**What is expected:** Convert the lines of these records starting at the one containing "This screenshot has height=351, width=624." and ending at the one containing "click(x=293, y=319)" into a JSON list of strings, with one string per line and blank lines dropped.

**Material provided:**
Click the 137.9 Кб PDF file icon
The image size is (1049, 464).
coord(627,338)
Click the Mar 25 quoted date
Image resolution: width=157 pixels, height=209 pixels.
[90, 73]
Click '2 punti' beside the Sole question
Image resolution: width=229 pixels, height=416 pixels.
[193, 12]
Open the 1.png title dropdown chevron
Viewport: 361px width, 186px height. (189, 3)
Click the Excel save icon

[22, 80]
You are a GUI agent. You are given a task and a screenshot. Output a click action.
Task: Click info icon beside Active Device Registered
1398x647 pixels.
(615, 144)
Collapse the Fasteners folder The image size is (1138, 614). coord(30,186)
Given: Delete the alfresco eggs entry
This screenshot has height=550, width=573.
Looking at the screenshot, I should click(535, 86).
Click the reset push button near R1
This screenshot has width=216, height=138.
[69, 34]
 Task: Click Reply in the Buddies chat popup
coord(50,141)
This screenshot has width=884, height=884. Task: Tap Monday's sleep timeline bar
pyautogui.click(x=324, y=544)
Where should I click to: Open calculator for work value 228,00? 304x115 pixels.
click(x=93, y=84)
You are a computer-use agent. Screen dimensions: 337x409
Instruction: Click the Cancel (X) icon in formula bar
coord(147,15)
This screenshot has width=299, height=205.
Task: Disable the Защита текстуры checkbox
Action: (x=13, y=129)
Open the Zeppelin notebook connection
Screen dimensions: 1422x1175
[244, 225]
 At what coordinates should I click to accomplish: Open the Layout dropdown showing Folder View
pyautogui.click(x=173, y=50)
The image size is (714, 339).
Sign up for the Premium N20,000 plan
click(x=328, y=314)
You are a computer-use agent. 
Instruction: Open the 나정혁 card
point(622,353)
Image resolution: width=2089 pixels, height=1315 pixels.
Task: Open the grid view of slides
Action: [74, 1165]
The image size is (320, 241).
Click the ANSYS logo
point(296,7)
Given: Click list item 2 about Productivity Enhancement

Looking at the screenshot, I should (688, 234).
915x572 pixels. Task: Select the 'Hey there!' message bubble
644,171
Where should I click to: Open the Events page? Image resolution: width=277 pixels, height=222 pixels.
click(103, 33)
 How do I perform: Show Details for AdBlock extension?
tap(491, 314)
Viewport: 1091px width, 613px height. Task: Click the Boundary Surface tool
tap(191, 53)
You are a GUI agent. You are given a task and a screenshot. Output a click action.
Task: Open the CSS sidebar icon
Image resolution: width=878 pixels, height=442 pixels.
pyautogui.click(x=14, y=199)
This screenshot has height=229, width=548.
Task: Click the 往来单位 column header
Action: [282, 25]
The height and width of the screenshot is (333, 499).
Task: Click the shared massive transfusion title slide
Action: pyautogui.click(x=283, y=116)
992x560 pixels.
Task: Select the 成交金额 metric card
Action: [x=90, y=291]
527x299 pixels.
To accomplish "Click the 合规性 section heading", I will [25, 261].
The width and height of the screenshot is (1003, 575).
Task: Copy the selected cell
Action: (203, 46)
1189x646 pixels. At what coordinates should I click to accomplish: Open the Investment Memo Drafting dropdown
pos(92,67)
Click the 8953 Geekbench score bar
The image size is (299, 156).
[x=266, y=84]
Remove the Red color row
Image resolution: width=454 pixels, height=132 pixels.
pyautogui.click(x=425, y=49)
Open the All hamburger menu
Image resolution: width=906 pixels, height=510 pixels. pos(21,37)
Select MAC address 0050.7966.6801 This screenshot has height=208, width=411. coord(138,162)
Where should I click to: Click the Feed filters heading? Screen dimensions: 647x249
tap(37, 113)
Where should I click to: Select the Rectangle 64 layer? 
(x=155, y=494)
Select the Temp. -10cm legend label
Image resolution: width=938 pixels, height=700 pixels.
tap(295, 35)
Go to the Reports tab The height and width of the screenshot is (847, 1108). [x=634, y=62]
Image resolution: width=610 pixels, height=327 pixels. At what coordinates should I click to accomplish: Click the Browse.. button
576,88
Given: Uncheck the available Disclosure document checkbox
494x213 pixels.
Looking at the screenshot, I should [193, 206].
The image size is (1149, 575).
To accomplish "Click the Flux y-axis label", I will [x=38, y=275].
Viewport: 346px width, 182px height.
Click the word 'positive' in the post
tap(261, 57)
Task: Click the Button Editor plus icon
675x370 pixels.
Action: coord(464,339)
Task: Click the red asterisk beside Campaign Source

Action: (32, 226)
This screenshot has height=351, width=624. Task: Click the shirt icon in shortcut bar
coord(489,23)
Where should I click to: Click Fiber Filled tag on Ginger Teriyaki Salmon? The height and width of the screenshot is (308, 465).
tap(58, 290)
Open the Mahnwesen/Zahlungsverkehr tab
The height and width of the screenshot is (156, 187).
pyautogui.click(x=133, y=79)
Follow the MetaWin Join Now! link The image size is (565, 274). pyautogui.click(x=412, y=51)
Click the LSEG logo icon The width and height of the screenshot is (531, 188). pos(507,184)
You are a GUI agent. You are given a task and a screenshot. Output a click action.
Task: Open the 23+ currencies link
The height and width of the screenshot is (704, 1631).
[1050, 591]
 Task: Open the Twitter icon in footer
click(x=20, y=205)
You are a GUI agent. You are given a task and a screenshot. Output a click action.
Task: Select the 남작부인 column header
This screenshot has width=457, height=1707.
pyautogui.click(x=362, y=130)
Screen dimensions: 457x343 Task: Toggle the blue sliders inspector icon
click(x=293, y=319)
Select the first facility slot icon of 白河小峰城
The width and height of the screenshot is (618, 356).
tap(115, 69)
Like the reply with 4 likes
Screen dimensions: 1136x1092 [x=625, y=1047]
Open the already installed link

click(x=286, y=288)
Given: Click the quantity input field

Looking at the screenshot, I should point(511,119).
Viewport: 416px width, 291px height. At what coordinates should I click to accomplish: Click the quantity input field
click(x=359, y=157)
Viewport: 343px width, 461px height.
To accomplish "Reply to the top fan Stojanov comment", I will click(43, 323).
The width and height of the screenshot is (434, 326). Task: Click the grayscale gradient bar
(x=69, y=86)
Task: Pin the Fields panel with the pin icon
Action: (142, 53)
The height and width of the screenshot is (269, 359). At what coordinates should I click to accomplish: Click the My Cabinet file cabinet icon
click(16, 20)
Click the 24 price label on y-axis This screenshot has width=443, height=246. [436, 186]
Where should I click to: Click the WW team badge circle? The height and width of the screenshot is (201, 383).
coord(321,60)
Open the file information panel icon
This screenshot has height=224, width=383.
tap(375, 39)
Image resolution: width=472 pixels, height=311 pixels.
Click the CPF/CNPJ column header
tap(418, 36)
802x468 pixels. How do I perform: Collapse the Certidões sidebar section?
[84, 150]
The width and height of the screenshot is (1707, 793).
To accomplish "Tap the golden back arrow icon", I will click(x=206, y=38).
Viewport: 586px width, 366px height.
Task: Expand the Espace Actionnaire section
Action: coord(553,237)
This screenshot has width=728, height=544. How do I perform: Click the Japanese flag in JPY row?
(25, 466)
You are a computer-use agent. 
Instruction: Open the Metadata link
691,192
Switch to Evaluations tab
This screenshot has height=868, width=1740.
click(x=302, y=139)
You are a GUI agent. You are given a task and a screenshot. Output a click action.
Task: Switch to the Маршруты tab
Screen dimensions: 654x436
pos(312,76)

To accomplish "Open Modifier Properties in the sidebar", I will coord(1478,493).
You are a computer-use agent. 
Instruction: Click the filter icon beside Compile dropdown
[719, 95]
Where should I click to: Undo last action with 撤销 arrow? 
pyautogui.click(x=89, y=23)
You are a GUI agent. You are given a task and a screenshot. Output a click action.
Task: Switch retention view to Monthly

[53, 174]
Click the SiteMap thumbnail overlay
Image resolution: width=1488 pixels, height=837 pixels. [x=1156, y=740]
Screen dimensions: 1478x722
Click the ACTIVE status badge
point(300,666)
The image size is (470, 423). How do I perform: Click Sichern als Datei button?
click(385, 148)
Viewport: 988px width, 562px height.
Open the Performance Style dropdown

**The output:**
[
  "This screenshot has height=351, width=624. Task: Click the shirt icon in shortcut bar",
  "coord(489,23)",
  "Where should I click to: Click Fiber Filled tag on Ginger Teriyaki Salmon? The height and width of the screenshot is (308, 465).",
  "tap(58, 290)",
  "Open the Mahnwesen/Zahlungsverkehr tab",
  "The height and width of the screenshot is (156, 187).",
  "pyautogui.click(x=133, y=79)",
  "Follow the MetaWin Join Now! link The image size is (565, 274). pyautogui.click(x=412, y=51)",
  "Click the LSEG logo icon The width and height of the screenshot is (531, 188). pos(507,184)",
  "You are a GUI agent. You are given a task and a screenshot. Output a click action.",
  "Task: Open the 23+ currencies link",
  "The height and width of the screenshot is (704, 1631).",
  "[1050, 591]",
  " Task: Open the Twitter icon in footer",
  "click(x=20, y=205)",
  "You are a GUI agent. You are given a task and a screenshot. Output a click action.",
  "Task: Select the 남작부인 column header",
  "This screenshot has width=457, height=1707.",
  "pyautogui.click(x=362, y=130)",
  "Screen dimensions: 457x343 Task: Toggle the blue sliders inspector icon",
  "click(x=293, y=319)"
]